Geographic specialization creates distinct competitive dynamics. Adyen built early traction in Europe by supporting alternative payment methods, while Stripe initially focused on the US market where credit card acceptance rates are higher. Checkout.com has leveraged its roots in Asia and the Middle East to win major regional players like Careem, while maintaining strong European presence. This has led to the emergence of region-specific competitors who understand local payment preferences and regulations.

Bank-owned processors

Traditional bank-owned processors like JPMorgan's Chase Paymentech and Bank of America Merchant Services maintain advantages through their card-issuing relationships. These processors achieve superior authorization rates for transactions on their own cards, leading many large merchants to maintain relationships with both bank-owned and independent processors. This dynamic creates a natural ceiling on market share potential for independent processors like Checkout.com.

TAM Expansion

Checkout.com has tailwinds from the global shift to digital payments and enterprise-focused payment processing, with opportunities to expand into adjacent markets through geographic expansion, payment infrastructure modernization, and financial services enablement.

North America acceleration

The US has become Checkout.com's fastest-growing region, with ~80% revenue growth in 2024. The company has established a San Francisco office (opened February 2025) and launched direct acquiring in Canada (July 2025), entering the CA$52B Canadian ecommerce market. Checkout.com has also added Venmo as a payment method in the US and established partnerships with two US banks whose combined coverage reaches ~15% of total US market volume to improve fraud scoring and reduce false positives. With the US still representing a small share of total revenue, continued North America penetration represents the single largest near-term growth lever.

Payment infrastructure modernization

As traditional bank-based payment infrastructure ages, Checkout.com has the opportunity to become the modern backbone for enterprise payments processing. The company's API-first approach and focus on authorization rates positions it to capture volume from legacy processors, particularly in markets transitioning from cash to digital payments. By building deeper integrations with local payment methods — adding 30 new payment methods globally in 2024 — and developing new infrastructure products, Checkout.com can expand beyond its current 0.22% take rate.

Financial services enablement

Checkout.com's enterprise relationships and payment processing capabilities create natural expansion opportunities in adjacent financial services. The Visa card issuing partnership — enabling merchants to issue physical and virtual cards — marks a meaningful step beyond payment acceptance into payment creation. The company can further leverage its position to offer treasury services, working capital solutions, and banking-as-a-service capabilities to its merchant base.

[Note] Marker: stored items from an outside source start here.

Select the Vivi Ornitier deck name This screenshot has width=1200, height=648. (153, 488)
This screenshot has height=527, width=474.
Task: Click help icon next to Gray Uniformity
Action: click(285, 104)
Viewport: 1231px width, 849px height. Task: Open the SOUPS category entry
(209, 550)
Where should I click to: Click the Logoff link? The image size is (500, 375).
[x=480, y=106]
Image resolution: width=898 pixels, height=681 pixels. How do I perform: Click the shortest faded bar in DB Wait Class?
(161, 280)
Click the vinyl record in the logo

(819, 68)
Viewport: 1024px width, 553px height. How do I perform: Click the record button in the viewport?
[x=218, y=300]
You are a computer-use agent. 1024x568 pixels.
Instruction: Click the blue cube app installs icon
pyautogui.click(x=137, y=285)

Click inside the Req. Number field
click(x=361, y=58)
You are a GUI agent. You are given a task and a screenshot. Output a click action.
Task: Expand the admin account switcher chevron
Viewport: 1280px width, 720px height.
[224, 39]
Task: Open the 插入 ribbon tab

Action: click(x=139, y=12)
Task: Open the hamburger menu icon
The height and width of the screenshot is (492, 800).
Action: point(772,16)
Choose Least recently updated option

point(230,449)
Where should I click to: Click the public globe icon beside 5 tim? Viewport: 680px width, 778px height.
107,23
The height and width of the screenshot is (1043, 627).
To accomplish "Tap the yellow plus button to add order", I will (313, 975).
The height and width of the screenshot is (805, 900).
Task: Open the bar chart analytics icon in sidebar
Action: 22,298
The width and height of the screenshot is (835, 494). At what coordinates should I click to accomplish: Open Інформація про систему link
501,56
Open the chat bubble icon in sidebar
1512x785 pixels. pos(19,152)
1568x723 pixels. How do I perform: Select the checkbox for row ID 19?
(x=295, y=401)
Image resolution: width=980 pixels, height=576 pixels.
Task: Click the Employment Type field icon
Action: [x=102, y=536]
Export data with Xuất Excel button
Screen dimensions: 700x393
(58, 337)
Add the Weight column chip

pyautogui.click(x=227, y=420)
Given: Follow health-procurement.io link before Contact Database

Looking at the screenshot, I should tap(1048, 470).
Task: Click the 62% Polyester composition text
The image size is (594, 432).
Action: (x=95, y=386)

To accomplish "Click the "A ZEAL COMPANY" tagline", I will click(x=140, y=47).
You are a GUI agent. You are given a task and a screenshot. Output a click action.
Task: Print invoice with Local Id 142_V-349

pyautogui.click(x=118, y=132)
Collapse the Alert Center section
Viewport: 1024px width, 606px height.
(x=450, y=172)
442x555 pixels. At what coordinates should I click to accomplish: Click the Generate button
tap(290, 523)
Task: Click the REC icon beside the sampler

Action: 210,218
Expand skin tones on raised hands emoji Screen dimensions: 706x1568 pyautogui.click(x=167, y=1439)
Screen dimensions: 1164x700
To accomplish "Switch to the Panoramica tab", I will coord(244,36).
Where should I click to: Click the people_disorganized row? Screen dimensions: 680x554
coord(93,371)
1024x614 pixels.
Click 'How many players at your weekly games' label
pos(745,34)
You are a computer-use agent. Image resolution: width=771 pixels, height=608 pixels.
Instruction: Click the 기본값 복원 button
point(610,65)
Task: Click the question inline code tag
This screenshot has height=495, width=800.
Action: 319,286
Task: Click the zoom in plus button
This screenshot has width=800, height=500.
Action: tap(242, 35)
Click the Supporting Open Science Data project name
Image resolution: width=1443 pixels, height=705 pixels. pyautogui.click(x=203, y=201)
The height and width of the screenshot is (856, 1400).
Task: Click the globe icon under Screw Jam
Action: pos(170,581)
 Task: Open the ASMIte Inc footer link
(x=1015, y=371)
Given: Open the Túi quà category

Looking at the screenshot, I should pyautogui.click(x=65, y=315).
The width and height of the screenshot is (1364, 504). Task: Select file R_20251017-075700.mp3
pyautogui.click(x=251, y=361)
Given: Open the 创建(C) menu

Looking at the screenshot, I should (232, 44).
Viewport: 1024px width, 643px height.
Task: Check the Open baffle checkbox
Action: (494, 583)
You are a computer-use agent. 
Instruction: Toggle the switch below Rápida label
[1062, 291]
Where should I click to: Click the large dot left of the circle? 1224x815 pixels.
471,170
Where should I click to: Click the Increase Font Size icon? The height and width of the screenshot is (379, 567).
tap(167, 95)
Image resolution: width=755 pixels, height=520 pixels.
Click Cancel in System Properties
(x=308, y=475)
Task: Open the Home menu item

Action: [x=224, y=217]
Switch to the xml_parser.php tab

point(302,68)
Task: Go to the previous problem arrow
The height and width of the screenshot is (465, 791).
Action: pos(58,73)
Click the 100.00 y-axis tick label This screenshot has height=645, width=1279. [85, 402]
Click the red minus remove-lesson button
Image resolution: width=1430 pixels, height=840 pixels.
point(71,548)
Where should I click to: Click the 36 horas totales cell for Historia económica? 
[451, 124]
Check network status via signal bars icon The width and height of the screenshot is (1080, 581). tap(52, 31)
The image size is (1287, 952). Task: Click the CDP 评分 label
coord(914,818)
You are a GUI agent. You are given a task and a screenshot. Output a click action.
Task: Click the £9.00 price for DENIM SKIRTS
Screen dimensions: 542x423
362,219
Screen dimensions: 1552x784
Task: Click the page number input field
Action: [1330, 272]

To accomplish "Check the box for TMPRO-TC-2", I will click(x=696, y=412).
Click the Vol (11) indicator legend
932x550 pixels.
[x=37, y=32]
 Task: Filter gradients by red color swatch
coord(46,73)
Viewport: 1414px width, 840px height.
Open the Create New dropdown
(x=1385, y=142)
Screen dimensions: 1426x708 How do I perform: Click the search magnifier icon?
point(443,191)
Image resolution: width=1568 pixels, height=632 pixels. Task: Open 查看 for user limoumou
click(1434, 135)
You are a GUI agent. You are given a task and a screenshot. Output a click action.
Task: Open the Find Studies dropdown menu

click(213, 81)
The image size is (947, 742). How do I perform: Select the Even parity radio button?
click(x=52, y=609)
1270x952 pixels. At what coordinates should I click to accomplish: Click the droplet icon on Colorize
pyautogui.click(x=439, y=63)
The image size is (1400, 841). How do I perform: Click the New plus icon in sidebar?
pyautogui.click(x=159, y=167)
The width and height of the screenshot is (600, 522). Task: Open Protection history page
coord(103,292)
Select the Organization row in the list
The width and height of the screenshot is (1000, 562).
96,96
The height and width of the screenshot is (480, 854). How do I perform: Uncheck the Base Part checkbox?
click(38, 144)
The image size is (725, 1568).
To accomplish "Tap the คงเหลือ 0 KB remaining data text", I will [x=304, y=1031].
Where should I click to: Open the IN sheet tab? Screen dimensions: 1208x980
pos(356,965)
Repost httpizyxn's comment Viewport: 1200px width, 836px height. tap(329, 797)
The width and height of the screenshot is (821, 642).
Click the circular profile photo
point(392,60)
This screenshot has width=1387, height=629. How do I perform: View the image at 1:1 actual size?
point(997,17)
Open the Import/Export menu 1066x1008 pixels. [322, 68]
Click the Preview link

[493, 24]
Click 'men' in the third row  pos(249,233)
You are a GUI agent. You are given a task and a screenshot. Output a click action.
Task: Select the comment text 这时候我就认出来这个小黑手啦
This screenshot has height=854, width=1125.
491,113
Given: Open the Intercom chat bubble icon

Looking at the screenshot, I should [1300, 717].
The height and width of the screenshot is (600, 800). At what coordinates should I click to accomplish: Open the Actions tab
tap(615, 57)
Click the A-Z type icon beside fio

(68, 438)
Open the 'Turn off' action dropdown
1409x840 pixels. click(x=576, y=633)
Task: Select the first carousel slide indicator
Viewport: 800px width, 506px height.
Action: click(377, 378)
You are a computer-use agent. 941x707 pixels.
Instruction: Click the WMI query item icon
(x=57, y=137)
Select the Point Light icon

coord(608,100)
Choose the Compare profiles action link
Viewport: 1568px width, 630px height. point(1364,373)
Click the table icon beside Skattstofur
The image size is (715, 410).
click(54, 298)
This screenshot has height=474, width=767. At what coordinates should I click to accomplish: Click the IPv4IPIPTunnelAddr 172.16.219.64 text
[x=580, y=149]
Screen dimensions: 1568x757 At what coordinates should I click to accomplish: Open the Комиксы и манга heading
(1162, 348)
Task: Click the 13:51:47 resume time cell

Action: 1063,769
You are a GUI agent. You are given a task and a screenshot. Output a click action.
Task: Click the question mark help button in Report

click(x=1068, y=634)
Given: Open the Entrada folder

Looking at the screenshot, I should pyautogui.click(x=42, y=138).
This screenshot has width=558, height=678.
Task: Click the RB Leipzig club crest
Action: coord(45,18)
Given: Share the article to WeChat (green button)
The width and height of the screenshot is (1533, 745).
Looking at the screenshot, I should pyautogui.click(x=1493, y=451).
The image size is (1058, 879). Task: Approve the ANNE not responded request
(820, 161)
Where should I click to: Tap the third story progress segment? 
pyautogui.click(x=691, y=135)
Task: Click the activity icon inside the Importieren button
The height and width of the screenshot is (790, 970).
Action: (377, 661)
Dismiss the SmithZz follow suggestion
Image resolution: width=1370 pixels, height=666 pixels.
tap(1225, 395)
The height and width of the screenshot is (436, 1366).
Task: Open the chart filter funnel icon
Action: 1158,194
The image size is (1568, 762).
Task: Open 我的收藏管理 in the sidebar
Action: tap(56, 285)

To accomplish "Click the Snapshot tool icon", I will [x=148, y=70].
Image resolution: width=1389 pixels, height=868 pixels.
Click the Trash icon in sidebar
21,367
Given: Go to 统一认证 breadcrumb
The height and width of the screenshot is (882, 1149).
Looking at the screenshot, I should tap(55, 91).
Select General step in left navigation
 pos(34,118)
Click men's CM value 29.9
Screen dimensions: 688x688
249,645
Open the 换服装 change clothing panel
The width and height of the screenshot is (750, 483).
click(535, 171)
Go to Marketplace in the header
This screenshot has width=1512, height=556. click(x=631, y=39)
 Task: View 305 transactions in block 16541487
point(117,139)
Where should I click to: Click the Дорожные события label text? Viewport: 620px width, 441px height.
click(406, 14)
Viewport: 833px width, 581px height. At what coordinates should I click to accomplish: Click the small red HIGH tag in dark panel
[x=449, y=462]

Early moves into identity verification (Ubble acquisition, Face Authentication) demonstrate the potential to build a comprehensive financial services platform for global enterprises.

Risks

Margin pressure from enterprise focus: Checkout.com's strategy of focusing exclusively on large enterprise clients creates significant margin pressure. Unlike competitors who serve a broader market, Checkout.com must heavily customize solutions and provide extensive support for each client, reflected in 10% EBITDA margins compared to Adyen's 40%+ at a similar scale.

Limited merchant diversification: With only 1,200 merchants compared to competitors' millions, Checkout.com is heavily exposed to individual client churn risk. The enterprise-only strategy makes rapidly replacing lost volumes challenging due to long sales cycles and implementation timelines.

Security and trust exposure: Checkout.com disclosed a ShinyHunters extortion attempt involving unauthorized access to a legacy third-party cloud file storage system used in 2020 and prior years (November 2025), with estimated impact to <25% of its current merchant base. While the live payments platform and card data were unaffected, incidents tied to legacy systems carry reputational risk for a business where enterprise trust is the primary sales asset.